### TEXT EXTRACT

In some embodiments, the reflection layer comprises a plurality of reflection elements; and an area of a cross-section of each of the reflection elements in a direction parallel with the first base substrate is gradually decreased in a direction from a position close to the first base substrate to a position away from the first base substrate.
In some embodiments, a cross-section of each of the reflection elements in a direction perpendicular to the first base substrate comprises a curved or parabolic part.
In some embodiments, the reflection layer comprises a plurality of reflection elements; and in a direction perpendicular to the first base substrate, an area of a cross-section parallel with the first base substrate of each of the reflection elements close to the first base substrate is greater than an area of a cross-section parallel with the first base substrate of the reflection element away from the first base substrate.
In some embodiments, the reflection layer comprises a plurality of reflection elements; and a distance between adjacent reflection elements is gradually increased in a direction from a position close to the first base substrate to a position away from the first base substrate.
In some embodiments, the reflection layer and the plurality of optical sensing units are at least partially overlapped with each other in a direction perpendicular to the first base substrate.
In some embodiments, the plurality of optical sensing units are in a one-to-one correspondence with the plurality of pixel regions.
In some embodiments, the display substrate further comprises a first base substrate and a color filter (CF) layer, wherein the plurality of optical sensing units and the CF layer are disposed on the first base substrate, and the CF layer is located on a side of the plurality of optical sensing units close to the first base substrate.
At least one embodiment of the present disclosure further provides a display device, comprising a second base substrate and any one of the display substrates as described above, wherein the second base substrate is disposed opposite to the display substrate; and a plurality of mutually insulated display electrodes are further provided on a side of the second base substrate close to the display substrate.
In some embodiments, each of the optical sensing units corresponds to at least one display electrode.

### DATA BLOCK
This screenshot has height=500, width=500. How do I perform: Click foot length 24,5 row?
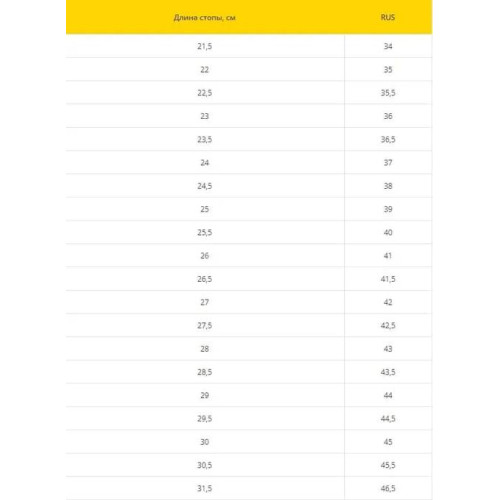(x=249, y=186)
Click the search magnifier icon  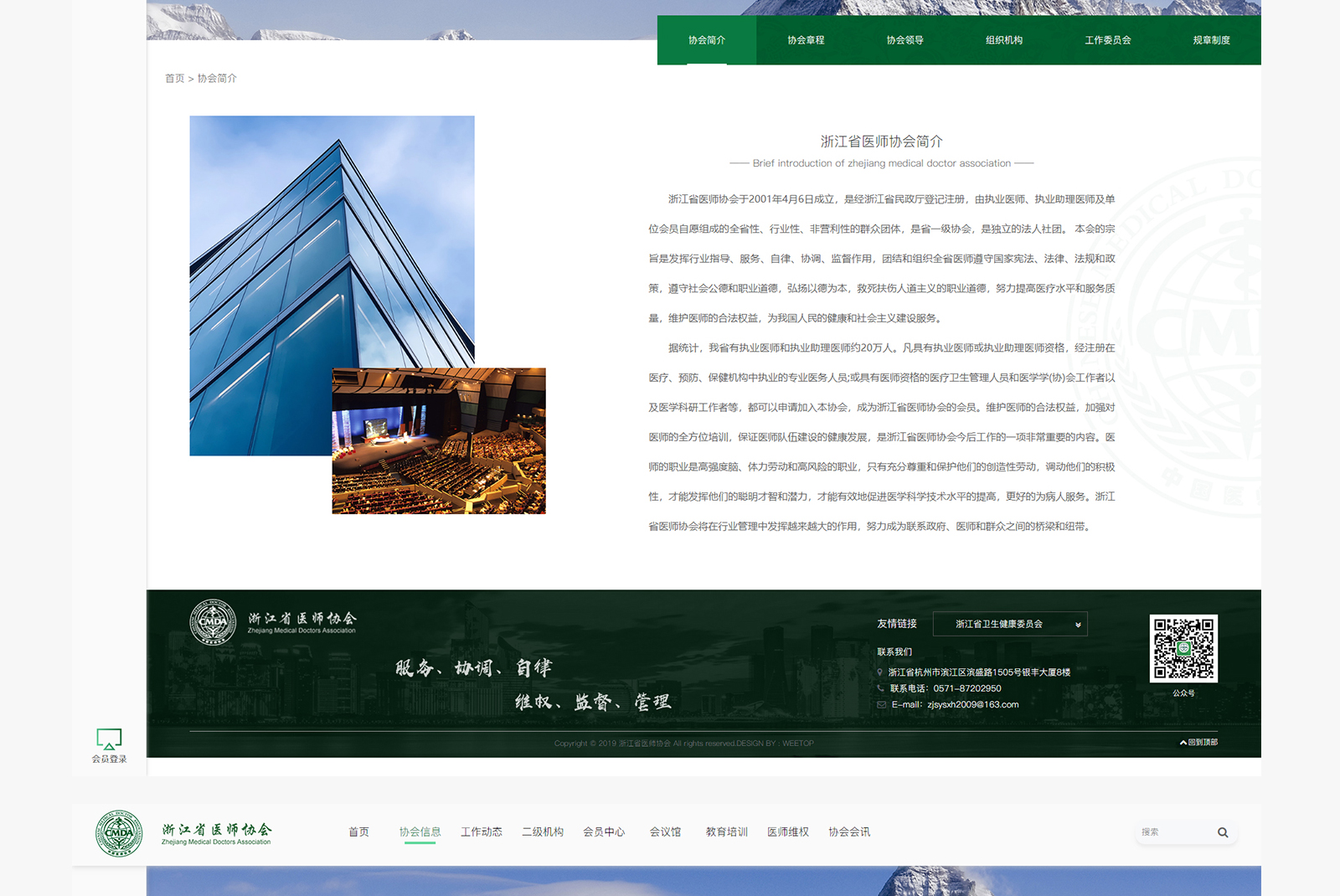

### TASKS TO PERFORM
1) Rewrite the part of the display substrate text that opens with the words containing "In some embodiments, a" and closes with "element away from the first base substrate.", substituting "orthogonal" for "perpendicular".
2) Extend the display substrate text with new sentences that pick up after its final one.

### TASK RESULTS
1)
In some embodiments, a cross-section of each of the reflection elements in a direction orthogonal to the first base substrate comprises a curved or parabolic part.
In some embodiments, the reflection layer comprises a plurality of reflection elements; and in a direction orthogonal to the first base substrate, an area of a cross-section parallel with the first base substrate of each of the reflection elements close to the first base substrate is greater than an area of a cross-section parallel with the first base substrate of the reflection element away from the first base substrate.

2)
In some embodiments, the display device further comprises a signal receiving unit, a signal adjusting unit and a signal outputting unit, wherein the signal receiving unit is configured to receive the sensing signal; the signal adjusting unit is configured to adjust a first driving signal, to be inputted into the display electrode of the pixel region to which the optical sensing unit outputting the sensing signal belongs, into a second driving signal according to the sensing signal; and the signal outputting unit is configured to input the second driving signal to the display electrode.
At least one embodiment of the present disclosure further provides a method for driving a display device, the display device comprising a second base substrate and a display substrate; the display substrate comprising: a plurality of pixel regions, a plurality of non-pixel regions and a plurality of optical sensing units; each of the plurality of non-pixel regions being located between adjacent pixel regions; the plurality of optical sensing units being located in the plurality of non-pixel regions; each of the plurality of optical sensing units being configured to receive light and output a sensing signal; the second base substrate being disposed opposite to the display substrate; a plurality of mutually insulated display electrodes being further provided on a side of the second base substrate close to the display substrate; the method comprising: receiving the sensing signal outputted by the optical sensing unit; adjusting a first driving signal, to be inputted into the display electrode of the pixel region to which the optical sensing unit outputting the sensing signal belongs, into a second driving signal according to the sensing signal; and inputting the second driving signal to the display electrode.
In order to clearly illustrate the technical solution of the embodiments of the disclosure, the drawings of the embodiments will be briefly described in the following; it is obvious that the described drawings are only related to some embodiments of the disclosure and thus are not limitative of the disclosure.
In order to make objects, technical details and advantages of the embodiments of the disclosure apparent, the technical solutions of the embodiments will be described in a clearly and fully understandable way in connection with the drawings related to the embodiments of the disclosure. Apparently, the described embodiments are just a part but not all of the embodiments of the disclosure. Based on the described embodiments herein, those skilled in the art can obtain other embodiment(s), without any inventive work, which should be within the scope of the disclosure.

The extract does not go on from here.